[WHAT TO DO] Among the records that follow, find the line with "Click the AvCarCap" and the line with "Given: Open the Verknüpfte Einträge tab". Set down those lines and all lines between them exactly, without adding anything.

[DATA FOR REVIEW]
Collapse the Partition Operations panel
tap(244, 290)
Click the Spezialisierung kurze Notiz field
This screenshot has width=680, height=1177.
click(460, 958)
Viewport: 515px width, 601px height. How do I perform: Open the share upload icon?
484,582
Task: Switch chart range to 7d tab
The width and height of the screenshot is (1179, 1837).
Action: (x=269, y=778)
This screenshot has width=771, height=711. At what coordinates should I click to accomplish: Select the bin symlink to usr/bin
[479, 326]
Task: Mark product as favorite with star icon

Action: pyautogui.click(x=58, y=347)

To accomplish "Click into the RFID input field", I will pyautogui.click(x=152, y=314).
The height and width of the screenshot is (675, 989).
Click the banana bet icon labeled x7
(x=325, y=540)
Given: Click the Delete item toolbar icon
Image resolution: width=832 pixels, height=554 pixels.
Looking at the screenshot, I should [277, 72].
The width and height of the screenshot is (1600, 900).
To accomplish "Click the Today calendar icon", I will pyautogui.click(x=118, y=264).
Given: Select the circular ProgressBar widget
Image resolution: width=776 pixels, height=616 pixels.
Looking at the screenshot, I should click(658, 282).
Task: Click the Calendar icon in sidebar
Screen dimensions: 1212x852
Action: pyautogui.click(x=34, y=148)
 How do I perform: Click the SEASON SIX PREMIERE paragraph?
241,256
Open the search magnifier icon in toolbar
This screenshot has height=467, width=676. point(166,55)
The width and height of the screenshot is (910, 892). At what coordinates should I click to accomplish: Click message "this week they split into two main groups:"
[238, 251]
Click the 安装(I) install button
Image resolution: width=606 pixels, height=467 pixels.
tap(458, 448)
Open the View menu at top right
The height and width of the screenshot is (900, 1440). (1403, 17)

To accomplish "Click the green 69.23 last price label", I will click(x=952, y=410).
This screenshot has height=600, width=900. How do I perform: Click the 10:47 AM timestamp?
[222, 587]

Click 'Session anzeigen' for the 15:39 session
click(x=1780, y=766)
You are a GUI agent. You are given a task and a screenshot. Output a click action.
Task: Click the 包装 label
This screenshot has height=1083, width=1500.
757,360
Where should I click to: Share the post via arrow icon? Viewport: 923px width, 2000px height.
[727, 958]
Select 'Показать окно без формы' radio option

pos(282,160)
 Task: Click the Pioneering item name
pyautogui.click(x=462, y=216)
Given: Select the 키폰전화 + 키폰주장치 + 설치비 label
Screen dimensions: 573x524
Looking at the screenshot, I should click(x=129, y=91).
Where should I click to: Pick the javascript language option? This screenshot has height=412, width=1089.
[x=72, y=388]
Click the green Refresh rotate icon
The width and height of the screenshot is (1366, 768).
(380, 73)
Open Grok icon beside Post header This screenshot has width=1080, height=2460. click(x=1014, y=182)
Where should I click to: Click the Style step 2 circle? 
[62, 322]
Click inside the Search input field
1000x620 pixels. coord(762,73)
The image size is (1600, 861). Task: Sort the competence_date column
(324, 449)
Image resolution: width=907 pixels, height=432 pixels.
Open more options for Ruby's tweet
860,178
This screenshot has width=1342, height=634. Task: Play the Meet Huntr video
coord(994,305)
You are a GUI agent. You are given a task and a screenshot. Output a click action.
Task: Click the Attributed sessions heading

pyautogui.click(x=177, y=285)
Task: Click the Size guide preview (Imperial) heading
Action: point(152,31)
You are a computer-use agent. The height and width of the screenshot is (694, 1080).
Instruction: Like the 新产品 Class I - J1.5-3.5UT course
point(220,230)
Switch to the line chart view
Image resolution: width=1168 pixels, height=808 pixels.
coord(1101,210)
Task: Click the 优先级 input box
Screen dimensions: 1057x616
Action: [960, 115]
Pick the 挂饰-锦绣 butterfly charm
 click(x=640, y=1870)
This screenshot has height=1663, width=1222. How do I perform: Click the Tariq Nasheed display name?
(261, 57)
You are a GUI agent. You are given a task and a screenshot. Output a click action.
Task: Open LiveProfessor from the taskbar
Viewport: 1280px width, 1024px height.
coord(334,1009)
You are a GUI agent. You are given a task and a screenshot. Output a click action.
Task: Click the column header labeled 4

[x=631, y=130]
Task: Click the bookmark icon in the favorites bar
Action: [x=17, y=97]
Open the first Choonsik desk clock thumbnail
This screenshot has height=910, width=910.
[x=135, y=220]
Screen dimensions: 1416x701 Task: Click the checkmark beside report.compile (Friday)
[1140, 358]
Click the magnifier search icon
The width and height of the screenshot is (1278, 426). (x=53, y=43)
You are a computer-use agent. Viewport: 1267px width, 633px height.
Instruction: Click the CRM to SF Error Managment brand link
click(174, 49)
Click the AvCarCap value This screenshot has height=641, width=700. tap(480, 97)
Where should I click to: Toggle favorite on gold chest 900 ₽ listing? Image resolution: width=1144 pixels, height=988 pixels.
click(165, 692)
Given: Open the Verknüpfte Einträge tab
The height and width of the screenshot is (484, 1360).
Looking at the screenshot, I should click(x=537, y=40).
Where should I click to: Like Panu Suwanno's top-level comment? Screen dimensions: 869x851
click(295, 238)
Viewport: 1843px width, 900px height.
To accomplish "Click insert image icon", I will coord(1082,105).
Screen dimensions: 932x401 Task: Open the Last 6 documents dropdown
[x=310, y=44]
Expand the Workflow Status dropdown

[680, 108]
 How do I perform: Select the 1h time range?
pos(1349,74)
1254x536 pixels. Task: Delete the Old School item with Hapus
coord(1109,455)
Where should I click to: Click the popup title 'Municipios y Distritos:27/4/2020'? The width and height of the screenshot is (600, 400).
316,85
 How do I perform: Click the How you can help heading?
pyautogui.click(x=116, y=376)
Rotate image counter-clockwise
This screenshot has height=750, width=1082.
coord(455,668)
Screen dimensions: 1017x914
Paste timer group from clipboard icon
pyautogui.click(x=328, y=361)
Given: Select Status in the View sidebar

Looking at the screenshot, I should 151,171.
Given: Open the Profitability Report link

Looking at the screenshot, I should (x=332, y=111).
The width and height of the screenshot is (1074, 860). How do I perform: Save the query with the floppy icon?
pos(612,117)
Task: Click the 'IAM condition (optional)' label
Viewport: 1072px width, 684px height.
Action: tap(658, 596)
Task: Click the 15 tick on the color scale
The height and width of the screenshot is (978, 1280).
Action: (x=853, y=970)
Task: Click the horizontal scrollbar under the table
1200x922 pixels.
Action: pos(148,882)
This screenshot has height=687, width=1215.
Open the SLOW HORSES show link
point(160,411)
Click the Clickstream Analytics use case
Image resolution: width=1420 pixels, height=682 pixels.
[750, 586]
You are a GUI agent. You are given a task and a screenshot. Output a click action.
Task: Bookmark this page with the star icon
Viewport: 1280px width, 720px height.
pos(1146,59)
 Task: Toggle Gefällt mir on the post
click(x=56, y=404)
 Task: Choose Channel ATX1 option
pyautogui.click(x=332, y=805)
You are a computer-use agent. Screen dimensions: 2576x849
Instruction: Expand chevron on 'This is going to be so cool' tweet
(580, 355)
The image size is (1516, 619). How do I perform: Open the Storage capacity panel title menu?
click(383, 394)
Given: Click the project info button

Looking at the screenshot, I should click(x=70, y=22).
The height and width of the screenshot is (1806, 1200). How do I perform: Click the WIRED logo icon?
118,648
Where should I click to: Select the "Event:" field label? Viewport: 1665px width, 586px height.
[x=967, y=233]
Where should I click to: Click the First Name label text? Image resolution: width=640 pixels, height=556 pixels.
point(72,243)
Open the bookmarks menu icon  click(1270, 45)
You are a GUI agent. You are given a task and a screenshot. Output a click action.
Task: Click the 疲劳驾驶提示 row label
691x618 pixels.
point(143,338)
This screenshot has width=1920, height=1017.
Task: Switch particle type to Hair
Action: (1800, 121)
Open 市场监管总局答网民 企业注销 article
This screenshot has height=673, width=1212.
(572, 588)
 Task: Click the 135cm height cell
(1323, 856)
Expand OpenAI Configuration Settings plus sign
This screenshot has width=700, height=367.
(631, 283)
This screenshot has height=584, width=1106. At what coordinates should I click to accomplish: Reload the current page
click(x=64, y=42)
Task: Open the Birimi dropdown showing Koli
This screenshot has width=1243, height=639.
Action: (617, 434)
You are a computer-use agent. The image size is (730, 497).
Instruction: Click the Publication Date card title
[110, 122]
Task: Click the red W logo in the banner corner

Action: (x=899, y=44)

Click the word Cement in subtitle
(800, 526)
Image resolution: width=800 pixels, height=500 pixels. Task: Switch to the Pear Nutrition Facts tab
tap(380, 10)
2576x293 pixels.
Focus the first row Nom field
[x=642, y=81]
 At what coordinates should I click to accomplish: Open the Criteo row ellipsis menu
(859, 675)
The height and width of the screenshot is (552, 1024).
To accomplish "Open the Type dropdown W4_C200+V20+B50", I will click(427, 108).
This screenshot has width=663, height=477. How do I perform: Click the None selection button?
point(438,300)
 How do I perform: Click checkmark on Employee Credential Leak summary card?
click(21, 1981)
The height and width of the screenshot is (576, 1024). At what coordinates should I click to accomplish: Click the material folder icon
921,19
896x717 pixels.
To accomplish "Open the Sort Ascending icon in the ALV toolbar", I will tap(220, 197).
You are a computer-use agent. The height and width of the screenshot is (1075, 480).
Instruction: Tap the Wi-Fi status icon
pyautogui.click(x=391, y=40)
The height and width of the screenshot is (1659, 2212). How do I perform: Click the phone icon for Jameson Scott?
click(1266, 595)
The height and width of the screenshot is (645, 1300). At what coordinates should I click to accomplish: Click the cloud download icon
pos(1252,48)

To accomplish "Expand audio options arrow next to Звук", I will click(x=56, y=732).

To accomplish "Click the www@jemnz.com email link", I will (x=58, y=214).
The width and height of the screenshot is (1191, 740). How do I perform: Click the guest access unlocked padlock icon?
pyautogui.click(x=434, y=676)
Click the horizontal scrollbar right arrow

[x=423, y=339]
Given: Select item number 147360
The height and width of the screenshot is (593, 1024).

[EXERCISE RESULT]
Click the AvCarCap value This screenshot has height=641, width=700. tap(480, 97)
Where should I click to: Toggle favorite on gold chest 900 ₽ listing? Image resolution: width=1144 pixels, height=988 pixels.
click(165, 692)
Given: Open the Verknüpfte Einträge tab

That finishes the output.